Machine Learning (Theory)


Embeddings: what are they good for?

Tags: General sanjoy@ 1:22 am

I’ve been looking at some recent embeddings work, and am struck by how beautiful the theory and algorithms are. It also makes me wonder, what are embeddings good for?

A few things immediately come to mind:

(1) For visualization of high-dimensional data sets.

In this case, one would like good algorithms for embedding specifically into 2- and 3-dimensional Euclidean spaces.

(2) For nonparametric modeling.

The usual nonparametric models (histograms, nearest neighbor) often require resources which are exponential in the dimension.

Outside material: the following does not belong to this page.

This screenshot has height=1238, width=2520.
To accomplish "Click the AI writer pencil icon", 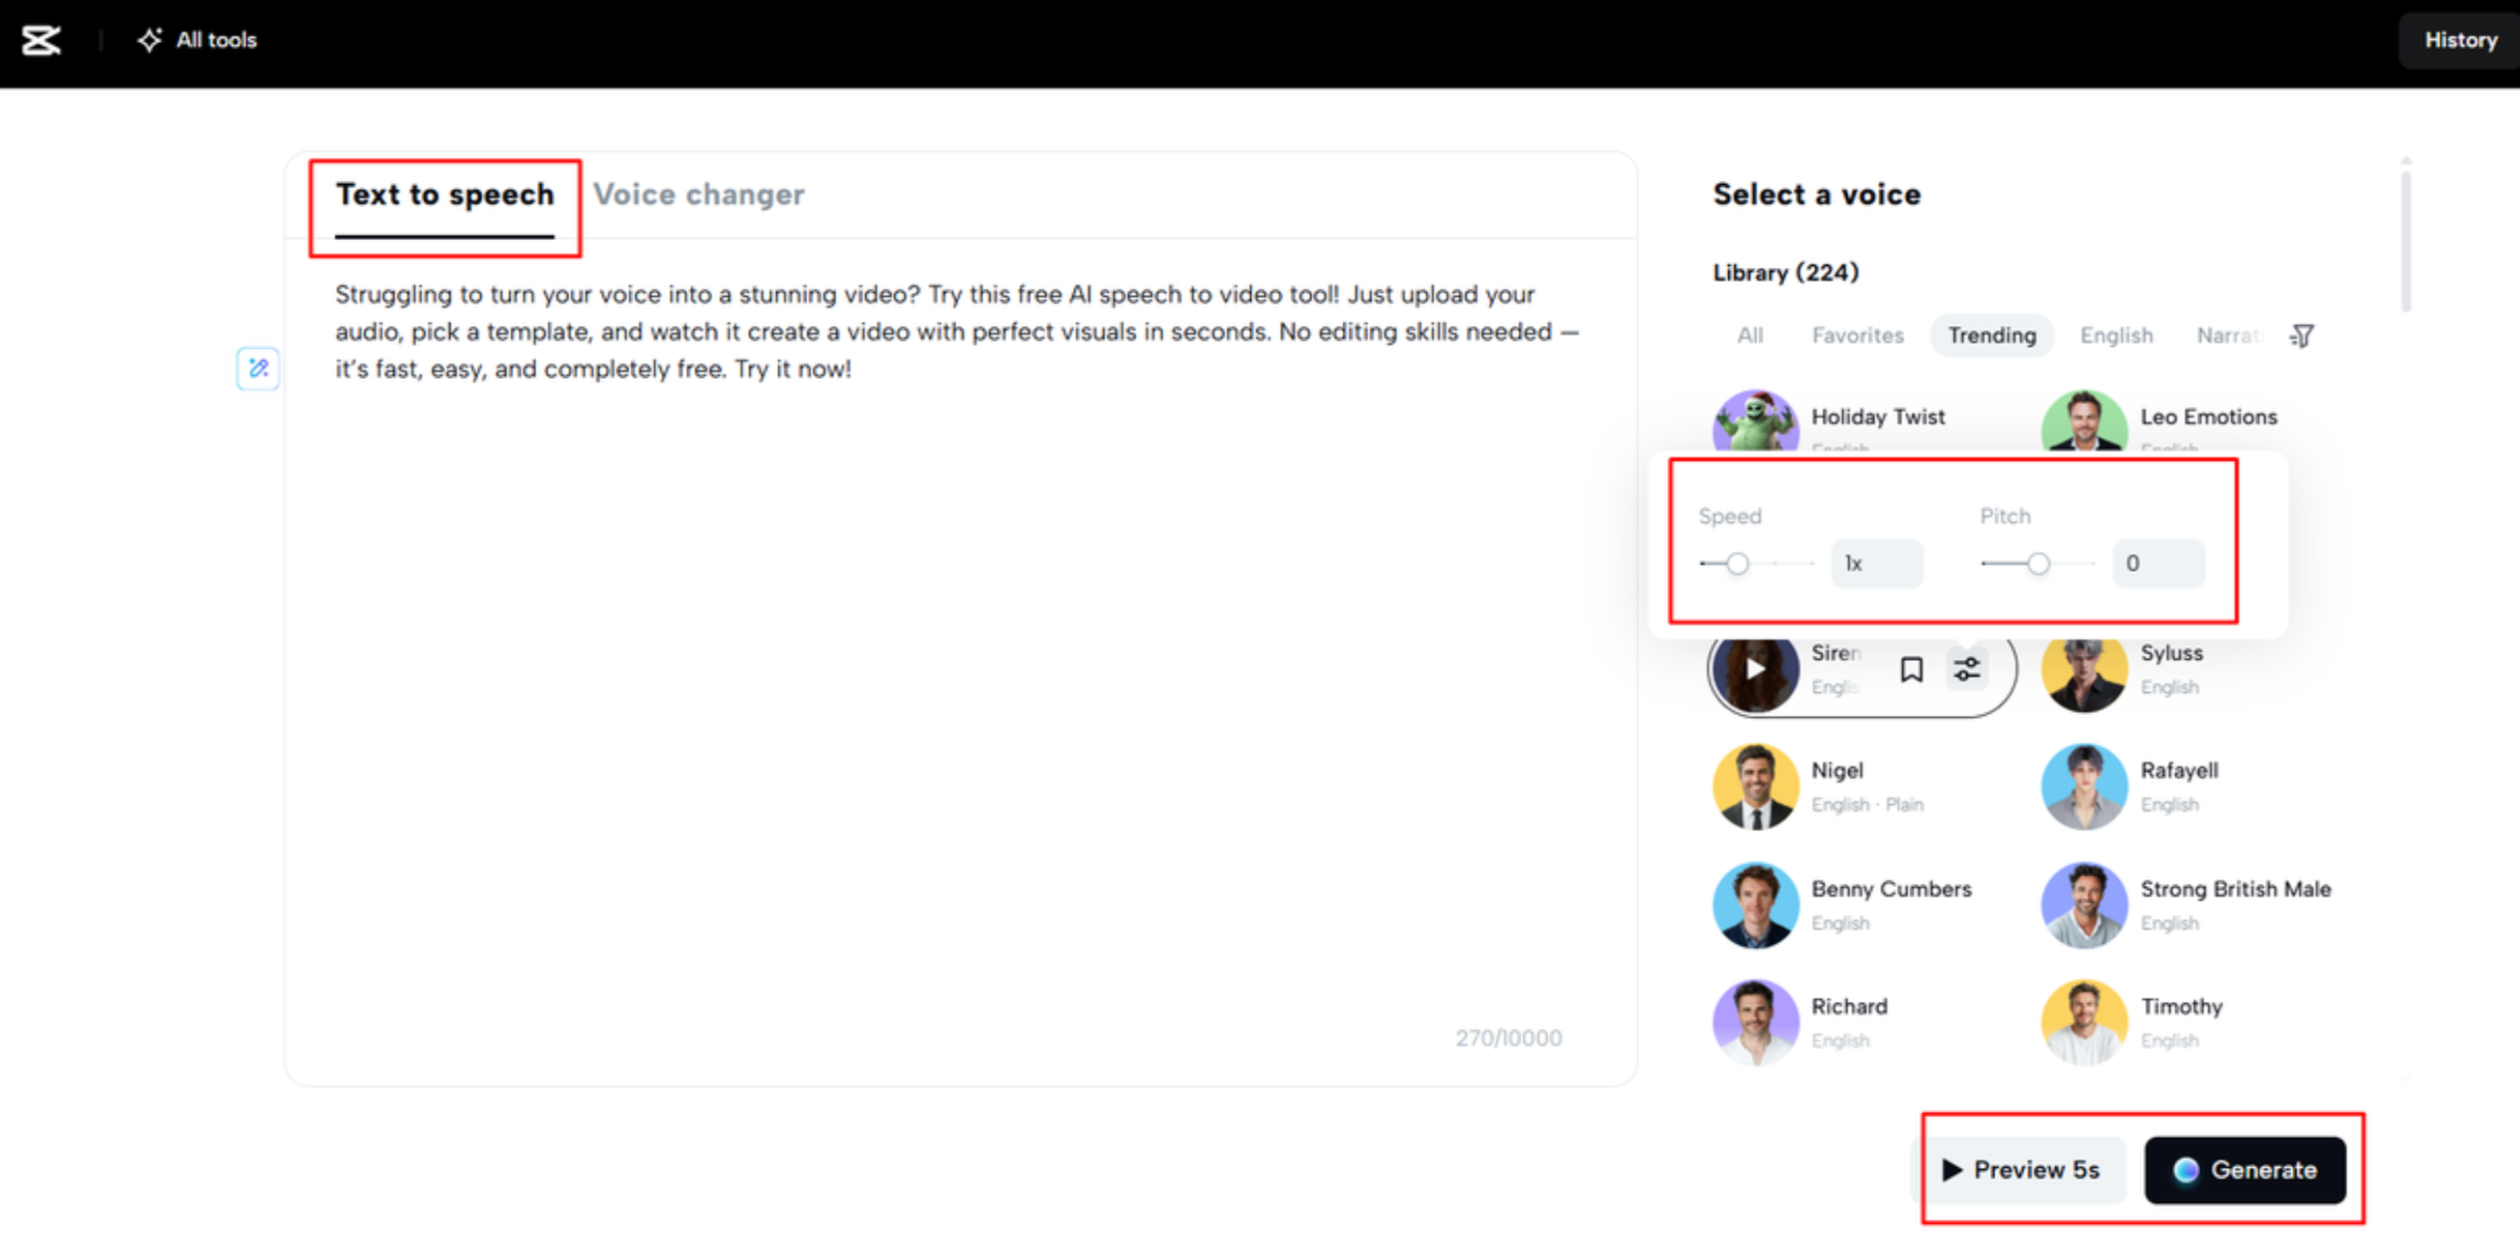I will coord(258,368).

So if the data actually lie close to some low-dimensional
surface, it might be a good idea to first identify this surface and embed the data before applying the model.

Incidentally, for applications like these, it’s important to have a functional mapping from high to low dimension, which some techniques do not yield up.

(3) As a prelude to classifier learning.

The hope here is presumably that learning will be easier in the low-dimensional space, because of (i) better generalization and (ii) a more “natural” layout of the data.

I’d be curious to know of other uses for embeddings.

5 Comments to “Embeddings: what are they good for?”
  1. SoloGen says:

    There are a few problems in which projecting in a lower-dimensional manifold would be a good choice (“… learning will be easier in the low-dimensional space …”) and some problems in which tranforming them into high-dimensional spaces would make them linearly separable. It seems that it is not that much dependent on the specific problem, but it depends on our assumption about the easier-classifable topology using our methods in our toolbox. I am curious to know more about this issue.

  2. Suresh says:

    Of course the original use of embeddings was in none of the above :), as a tool for approximating certain NP-hard problems (like sparsest cut)

  3. I have seen several people have problems with (3). One reason why you might expect problems is because of successive approximation: First you approximate the manifold and then you approximate the decision boundary.

    Michael Littman has been thinking about (2) (although I am unsure of his success).

  4. I’ve used dimension reduction for density estimation for human poses. In that particular problem, estimating a multimodal density from a small set of a data points in the full, high-dimensional space was not practical, but a low-dimensional embedding (and a Bayesian model) made it tractable. Specifically, we used the GPLVM. It doesn’t have the lovely closed-form results of the other embedding methods, but it seems much more useful, at least for the kinds of problems I’m interested in.

  5. Ali Baghani says:

    I have been working on the subject for a while. I think a good interpretation of manifold learning is abstraction. It abstracts concepts present in a data set.